Sunday, August 22, 2010

UnSouthern Potato Salad

One of the folks here at Drikung Meditation Center Boston boiled a few potatoes and even cut them up, but left them with a note for someone to make potato salad with them. Not being anywhere near a gourmet cook, I left them alone, thinking someone else would do it. However, when it got around to late Sunday afternoon, it was clear that no one had that intention yet. Therefore, being a Southern boy, I do know a little about potato salad. Thus I set out to make a batch of potato salad.

In my mind I have the list of ingredients that I am accustomed to using in a Southern potato salad. I started looking for them and soon realized that I would have to do a little substituting. I couldn't find sweet pickle relish but found other pickles and chopped up a few. I couldn't find any celery, but found half of a large bell pepper and chopped it up. The only form of garlic was whole cloves, one of which I chopped as finely as I could. There was mayonnaise but there was only spicy brown mustard. However, the French's spicy brown was close enough to yellow that I used it. When I was looking for ingredients, I had seen fresh basil and fresh tarragon and couldn't resist chopping up a little of both to go in my potato salad. Finally, I had boiled two eggs which I now chopped up and threw in.

Putting it all in a large enough mixing bowl to give me room to thoroughly mix it, I stirred it all together. I was careful that I did not tear up the egg whites to keep them visible in the finished salad. At this point I added the mustard to be able to judge how much to add by the color it imparted.

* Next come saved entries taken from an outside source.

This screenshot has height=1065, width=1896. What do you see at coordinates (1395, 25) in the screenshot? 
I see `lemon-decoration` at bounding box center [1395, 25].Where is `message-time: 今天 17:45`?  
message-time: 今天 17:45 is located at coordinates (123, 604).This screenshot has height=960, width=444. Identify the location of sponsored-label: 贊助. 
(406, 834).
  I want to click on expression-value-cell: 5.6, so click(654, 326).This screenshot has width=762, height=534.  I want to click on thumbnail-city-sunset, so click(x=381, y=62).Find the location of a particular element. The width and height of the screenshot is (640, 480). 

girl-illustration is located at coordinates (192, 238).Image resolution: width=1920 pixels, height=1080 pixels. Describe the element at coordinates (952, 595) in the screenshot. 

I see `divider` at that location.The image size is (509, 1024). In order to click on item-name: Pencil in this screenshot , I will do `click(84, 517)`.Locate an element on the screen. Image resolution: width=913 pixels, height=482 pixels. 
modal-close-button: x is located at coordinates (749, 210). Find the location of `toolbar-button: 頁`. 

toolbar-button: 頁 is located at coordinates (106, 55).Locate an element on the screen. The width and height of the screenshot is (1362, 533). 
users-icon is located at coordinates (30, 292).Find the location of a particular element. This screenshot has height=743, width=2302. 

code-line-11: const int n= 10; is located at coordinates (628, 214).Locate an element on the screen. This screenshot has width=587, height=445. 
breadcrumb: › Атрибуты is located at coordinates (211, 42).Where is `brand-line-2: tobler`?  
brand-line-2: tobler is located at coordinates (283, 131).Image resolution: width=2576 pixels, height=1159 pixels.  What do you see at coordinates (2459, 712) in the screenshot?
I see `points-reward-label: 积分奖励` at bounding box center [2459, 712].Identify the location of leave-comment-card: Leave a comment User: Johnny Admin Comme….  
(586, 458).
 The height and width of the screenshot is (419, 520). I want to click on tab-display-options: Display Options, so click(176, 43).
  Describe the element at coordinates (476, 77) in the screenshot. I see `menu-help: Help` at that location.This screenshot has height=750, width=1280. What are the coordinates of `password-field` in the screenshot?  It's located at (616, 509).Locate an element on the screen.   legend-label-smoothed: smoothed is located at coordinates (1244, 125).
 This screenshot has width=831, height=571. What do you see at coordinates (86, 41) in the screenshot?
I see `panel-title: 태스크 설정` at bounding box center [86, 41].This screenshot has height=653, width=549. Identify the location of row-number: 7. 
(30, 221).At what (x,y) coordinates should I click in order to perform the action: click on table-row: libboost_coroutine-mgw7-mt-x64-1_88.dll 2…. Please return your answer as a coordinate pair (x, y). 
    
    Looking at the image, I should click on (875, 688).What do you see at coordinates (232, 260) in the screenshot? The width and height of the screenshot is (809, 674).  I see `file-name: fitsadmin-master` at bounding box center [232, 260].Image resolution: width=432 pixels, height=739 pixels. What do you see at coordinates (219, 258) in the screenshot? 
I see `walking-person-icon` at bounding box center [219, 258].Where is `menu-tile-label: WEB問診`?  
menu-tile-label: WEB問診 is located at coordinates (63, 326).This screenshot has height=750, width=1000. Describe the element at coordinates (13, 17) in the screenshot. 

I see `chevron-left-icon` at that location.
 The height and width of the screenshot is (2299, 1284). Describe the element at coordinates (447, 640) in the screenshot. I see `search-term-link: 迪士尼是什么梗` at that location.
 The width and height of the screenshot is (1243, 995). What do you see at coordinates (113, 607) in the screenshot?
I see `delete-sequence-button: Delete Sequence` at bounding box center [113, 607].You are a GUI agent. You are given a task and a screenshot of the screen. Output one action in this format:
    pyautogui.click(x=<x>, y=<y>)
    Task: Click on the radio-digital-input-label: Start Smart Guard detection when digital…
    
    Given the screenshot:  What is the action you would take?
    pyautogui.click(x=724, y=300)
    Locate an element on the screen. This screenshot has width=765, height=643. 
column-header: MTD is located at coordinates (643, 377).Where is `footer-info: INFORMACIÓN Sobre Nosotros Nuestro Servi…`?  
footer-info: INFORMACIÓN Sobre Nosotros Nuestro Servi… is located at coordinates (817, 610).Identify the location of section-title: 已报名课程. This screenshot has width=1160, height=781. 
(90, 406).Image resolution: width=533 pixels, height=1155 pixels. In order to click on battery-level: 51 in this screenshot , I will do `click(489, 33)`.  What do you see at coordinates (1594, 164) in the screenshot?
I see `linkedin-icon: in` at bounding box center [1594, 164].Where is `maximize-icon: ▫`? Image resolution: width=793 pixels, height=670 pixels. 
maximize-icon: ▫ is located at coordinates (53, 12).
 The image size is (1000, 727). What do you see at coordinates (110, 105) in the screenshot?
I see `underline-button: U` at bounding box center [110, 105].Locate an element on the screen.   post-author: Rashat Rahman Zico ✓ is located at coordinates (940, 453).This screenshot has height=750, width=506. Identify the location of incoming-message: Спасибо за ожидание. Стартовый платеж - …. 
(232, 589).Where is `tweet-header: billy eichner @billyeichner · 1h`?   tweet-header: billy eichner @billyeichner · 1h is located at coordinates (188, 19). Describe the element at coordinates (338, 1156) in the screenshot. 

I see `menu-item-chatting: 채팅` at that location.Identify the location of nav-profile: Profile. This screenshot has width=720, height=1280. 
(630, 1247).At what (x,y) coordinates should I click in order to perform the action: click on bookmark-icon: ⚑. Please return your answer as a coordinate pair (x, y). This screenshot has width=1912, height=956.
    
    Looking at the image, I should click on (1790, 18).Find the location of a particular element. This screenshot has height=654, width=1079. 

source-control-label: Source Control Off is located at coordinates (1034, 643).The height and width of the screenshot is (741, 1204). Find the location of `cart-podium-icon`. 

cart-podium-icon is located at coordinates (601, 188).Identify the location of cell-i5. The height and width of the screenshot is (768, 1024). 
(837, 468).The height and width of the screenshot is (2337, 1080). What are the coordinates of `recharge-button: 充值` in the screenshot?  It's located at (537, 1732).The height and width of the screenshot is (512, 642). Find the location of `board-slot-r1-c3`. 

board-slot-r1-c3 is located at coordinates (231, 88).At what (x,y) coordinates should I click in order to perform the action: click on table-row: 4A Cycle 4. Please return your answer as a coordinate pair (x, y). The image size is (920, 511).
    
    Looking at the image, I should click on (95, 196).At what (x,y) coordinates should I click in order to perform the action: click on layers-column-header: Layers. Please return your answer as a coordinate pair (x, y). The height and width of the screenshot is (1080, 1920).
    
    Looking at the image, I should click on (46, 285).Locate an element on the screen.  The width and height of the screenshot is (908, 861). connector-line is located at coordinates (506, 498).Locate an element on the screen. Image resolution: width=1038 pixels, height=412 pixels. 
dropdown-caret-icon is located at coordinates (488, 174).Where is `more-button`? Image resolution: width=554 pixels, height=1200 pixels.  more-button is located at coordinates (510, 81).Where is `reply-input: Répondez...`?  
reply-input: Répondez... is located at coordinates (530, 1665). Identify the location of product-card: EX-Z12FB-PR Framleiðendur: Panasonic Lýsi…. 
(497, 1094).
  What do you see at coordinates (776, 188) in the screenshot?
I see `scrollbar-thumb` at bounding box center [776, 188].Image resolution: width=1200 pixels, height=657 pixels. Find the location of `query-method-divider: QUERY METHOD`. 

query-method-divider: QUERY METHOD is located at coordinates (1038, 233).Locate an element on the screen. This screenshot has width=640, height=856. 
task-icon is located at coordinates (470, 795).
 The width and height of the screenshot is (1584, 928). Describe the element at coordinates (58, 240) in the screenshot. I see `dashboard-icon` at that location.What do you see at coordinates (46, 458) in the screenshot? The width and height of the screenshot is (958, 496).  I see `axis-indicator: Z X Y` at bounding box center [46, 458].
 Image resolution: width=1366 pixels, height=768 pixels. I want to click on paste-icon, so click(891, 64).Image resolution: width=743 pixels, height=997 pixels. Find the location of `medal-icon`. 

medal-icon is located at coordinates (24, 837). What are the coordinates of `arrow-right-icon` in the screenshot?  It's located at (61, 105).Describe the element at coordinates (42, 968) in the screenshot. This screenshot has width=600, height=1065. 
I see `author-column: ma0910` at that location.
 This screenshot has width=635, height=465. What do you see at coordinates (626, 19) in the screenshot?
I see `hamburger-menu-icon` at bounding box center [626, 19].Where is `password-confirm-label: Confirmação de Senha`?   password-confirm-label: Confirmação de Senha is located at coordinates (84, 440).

After I put it in a container to put into the refrigerator, I sat down to write this blog. Only then did I realize that I had left out the one ingredient specifically bought for the potato salad, onion. I went back into the kitchen, chopped up half an onion and added it. Now my potato salad was finished.

Almost nothing about the potato salad was according to plan. Nevertheless, based on my own taste test, it came out fine. At least it suits my tastes, although I may be the only one who likes it.

In the bigger picture of things, from the time that I took refuge as a Tibetan Buddhist, nothing has gone according to plan. Nevertheless, I wound up with enough Dharma active in my life to see me through the diagnosis of cancer, its treatment, and the recovery from that treatment. Not only that, I was able to turn the burning up of all the negative Karma that the disease process represented into something positive for my own benefit as well as that of other sentient beings. Now I sit here a Tibetan Buddhist monk, albeit a “baby monk.”